This vendor-written tech primer was submitted by the senior director of marketing in Integrated Device Technology's Enterprise Computing Division on the behalf of the NVMe Promoter Group. NVMe is backed by Cisco, Dell, EMC, IDT, Intel, Micron, NetApp, Oracle, SandForce and STEC. Readers should note it favors NVMe's approach.
Flash-memory-based solid-state disks (SSDs) provide faster random access and data transfer rates than electromechanical drives and today can often serve as rotating-disk replacements, but the host interface to SSDs remains a performance bottleneck. PCI Express (PCIe)-based SSDs together with an emerging standard called NVMe (Non-Volatile Memory express) promises to solve the interface bottleneck.
SSDs are proving useful today, but will find far more broad usage once the new NVMe standard matures and company's deliver integrated circuits that enable closer coupling of the SSD to the host processor.
The real issue at hand is the need for storage technology that can match the exponential ramp in processor performance over the past two decades. Chip makers have continued to ramp the performance of individual processor cores, to combine multiple cores on one IC, and to develop technologies that can closely couple multiple ICs in multi-processor systems. Ultimately, all of the cores in such a scenario need access to the same storage subsystem.
Enterprise IT managers are eager to utilize the multiprocessor systems because they have the potential of boosting the number of I/O operations per second (IOPS) that a system can process and also the number of IOPS per watt (IOPS/W) in power consumption. New processors offer better IOPS relative to cost and power consumption -- assuming the processing elements can get access to the data in a timely fashion. Active processors waiting on data waste time and money.
There are of course multiple levels of storage technology in a system that ultimately feeds code and data to each processor core. Generally, each core includes local cache memory that operates at core speed. Multiple cores in a chip share a second-level and sometimes a third-level cache. And DRAM feeds the caches. The DRAM and cache access-time and data-transfer performance has scaled to match the processor performance.
The disconnect has come in the performance gap that exist between DRAM and rotating storage in terms of access time and data rate. Disk-drive vendors have done a great job of designing and manufacturing higher-capacity, lower-cost-per-gigabyte disk drives. But the drives inherently have limitations in terms of how fast they can access data and then how fast they can transfer that data into DRAM.
Access time depends on how fast a hard drive can move the read head over the required data track on a disk, and the rotational latency for the sector where the data is located to move under the head. The maximum transfer rate is dictated by the rotational speed of the disk and the data encoding scheme that together determine the number of bytes per second read from the disk.
Hard drives perform relatively well in reading and transferring sequential data. But random seek operations add latency. And even sequential read operations can't match the data appetite of the latest processors.
Meanwhile, enterprise systems that perform online transaction processing such as financial transactions and that mine data in applications such as customer relationship management require highly random access to data.

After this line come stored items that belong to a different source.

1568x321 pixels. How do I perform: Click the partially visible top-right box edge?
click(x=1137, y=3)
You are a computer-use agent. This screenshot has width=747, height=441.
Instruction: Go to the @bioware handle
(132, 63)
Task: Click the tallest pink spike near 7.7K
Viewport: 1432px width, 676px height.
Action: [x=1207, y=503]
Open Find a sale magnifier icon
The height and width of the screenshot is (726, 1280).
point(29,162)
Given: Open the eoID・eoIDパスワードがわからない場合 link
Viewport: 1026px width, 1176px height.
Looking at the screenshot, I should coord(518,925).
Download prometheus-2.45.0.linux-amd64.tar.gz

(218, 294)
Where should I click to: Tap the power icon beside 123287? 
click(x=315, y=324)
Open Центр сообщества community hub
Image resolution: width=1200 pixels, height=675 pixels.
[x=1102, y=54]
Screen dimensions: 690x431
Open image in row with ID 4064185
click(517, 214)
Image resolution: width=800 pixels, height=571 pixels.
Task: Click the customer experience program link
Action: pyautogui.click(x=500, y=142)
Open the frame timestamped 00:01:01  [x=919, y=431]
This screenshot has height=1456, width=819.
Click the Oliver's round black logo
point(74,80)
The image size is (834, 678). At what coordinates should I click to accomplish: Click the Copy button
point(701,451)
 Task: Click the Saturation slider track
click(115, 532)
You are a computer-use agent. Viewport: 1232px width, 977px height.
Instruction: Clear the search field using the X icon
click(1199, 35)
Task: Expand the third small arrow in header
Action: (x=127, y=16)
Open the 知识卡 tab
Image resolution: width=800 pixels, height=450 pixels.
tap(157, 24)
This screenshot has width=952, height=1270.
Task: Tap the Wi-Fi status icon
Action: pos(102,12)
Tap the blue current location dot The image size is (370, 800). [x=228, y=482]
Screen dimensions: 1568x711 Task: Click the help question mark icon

Cloud computing also has a random element and the random issue in general is escalating with technologies such as virtualization expanding the scope of applications a single system has active at any one time. Every microsecond of latency relates directly to money lost and less efficient use of the processors and the power dissipated by the system.
ANALYSIS: 12 ways the cloud changes everything
Fortunately, flash memory offers the potential to plug the performance gap between DRAM and rotating storage. Flash is slower than DRAM but offers a lower cost per gigabyte of storage. That cost is more expensive than disk storage, but enterprises will gladly pay the premium because flash also offers much better throughput in terms of MB/sec and faster access to random data, resulting in better cost-per-IOPS compared to rotating storage.
Increasing flash capacity and reasonable cost has led to a growing trend of SSDs that package flash in disk-drive-like form factors. Moreover, the SSDs have most often utilized disk-drive interfaces such as SATA (serial ATA) or SAS (serial attached SCSI).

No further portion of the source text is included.